**Task objective**.
Restate exactly, and only, the lines from the one containing "Task: Click the HTTP port input field" through the end of the entries, keeping both endpoints.

**Records for processing**.
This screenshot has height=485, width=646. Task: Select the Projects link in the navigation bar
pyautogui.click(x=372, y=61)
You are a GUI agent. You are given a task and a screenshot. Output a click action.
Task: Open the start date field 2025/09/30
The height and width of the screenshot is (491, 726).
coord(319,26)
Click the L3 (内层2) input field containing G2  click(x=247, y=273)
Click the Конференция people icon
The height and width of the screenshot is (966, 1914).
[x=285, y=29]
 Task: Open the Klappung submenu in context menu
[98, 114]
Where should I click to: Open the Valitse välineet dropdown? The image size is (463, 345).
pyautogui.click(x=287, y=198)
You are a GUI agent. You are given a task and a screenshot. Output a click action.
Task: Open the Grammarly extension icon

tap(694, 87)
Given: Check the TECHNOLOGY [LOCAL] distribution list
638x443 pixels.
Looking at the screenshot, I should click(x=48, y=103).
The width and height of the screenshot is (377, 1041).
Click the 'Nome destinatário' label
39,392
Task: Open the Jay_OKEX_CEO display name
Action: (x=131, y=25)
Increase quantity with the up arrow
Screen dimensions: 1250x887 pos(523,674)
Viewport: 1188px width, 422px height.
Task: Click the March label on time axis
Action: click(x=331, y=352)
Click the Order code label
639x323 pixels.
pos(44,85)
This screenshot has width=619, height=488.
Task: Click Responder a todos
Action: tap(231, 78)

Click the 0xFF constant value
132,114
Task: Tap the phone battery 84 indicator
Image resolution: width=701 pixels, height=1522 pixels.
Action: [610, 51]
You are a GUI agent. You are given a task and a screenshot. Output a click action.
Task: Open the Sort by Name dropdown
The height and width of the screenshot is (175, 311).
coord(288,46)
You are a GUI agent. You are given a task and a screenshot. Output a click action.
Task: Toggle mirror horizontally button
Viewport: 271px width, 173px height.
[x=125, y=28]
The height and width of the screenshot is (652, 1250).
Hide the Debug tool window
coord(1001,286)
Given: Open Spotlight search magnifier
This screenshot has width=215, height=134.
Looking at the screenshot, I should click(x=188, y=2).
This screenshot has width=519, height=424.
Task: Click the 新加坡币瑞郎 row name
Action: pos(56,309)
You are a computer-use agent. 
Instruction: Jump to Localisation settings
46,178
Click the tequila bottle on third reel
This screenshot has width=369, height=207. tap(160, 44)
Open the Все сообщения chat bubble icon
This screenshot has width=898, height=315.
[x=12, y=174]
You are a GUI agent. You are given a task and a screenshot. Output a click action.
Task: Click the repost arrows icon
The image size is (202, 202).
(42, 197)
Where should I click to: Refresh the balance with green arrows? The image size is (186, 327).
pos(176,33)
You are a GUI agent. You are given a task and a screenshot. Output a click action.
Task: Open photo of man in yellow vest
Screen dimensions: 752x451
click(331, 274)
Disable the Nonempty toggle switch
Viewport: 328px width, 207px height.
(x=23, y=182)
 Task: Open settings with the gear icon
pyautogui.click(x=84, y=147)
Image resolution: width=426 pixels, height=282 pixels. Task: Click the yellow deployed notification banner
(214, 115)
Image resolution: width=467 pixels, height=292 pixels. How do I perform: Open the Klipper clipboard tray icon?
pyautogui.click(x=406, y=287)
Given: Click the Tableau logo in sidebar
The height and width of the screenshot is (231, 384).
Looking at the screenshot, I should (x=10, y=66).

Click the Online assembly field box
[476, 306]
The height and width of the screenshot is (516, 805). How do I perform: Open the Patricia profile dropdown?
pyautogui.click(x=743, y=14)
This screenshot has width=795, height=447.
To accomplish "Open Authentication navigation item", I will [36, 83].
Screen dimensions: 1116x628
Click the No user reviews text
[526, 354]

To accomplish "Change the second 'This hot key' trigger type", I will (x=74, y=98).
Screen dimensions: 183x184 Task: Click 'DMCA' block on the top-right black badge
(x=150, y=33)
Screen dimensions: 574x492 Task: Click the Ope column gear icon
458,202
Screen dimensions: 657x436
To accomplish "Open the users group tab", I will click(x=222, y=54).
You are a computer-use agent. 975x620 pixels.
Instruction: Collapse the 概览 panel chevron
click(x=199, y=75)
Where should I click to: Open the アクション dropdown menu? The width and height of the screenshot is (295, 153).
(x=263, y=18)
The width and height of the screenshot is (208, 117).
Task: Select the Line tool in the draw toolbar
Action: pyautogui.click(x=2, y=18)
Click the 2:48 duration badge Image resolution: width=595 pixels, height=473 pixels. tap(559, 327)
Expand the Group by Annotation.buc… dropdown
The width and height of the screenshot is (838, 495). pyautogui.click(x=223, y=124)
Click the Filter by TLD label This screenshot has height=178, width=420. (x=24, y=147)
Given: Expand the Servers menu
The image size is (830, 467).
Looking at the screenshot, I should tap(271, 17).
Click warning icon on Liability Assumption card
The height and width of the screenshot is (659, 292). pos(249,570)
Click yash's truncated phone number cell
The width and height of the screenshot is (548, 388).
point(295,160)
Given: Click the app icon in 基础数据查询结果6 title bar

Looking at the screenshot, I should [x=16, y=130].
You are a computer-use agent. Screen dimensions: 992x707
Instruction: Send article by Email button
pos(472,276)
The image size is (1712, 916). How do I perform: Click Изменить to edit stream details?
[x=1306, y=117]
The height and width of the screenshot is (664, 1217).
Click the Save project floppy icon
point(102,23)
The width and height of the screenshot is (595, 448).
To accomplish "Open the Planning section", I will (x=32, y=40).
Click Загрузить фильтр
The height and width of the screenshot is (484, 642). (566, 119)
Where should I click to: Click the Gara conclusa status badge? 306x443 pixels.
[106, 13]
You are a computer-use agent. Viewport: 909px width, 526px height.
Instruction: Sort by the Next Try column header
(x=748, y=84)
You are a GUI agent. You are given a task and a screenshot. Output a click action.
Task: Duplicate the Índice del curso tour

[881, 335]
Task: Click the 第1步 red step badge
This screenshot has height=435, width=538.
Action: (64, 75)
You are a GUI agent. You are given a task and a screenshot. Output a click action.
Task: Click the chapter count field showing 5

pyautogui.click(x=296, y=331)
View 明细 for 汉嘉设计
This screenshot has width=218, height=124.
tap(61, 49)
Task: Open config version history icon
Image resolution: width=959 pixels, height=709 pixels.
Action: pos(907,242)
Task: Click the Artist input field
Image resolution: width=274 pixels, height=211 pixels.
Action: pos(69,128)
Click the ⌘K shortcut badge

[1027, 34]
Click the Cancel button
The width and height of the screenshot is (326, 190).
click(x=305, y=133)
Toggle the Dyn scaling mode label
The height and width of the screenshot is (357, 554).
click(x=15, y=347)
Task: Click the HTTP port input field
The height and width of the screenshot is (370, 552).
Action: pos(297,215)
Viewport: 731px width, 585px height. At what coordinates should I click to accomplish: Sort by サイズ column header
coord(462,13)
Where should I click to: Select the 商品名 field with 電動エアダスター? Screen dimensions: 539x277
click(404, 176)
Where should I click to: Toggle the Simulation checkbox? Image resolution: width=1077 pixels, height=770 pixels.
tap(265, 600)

**Answer area**.
Task: Click the HTTP port input field
The height and width of the screenshot is (370, 552).
Action: pos(297,215)
Viewport: 731px width, 585px height. At what coordinates should I click to accomplish: Sort by サイズ column header
coord(462,13)
Where should I click to: Select the 商品名 field with 電動エアダスター? Screen dimensions: 539x277
click(404, 176)
Where should I click to: Toggle the Simulation checkbox? Image resolution: width=1077 pixels, height=770 pixels.
tap(265, 600)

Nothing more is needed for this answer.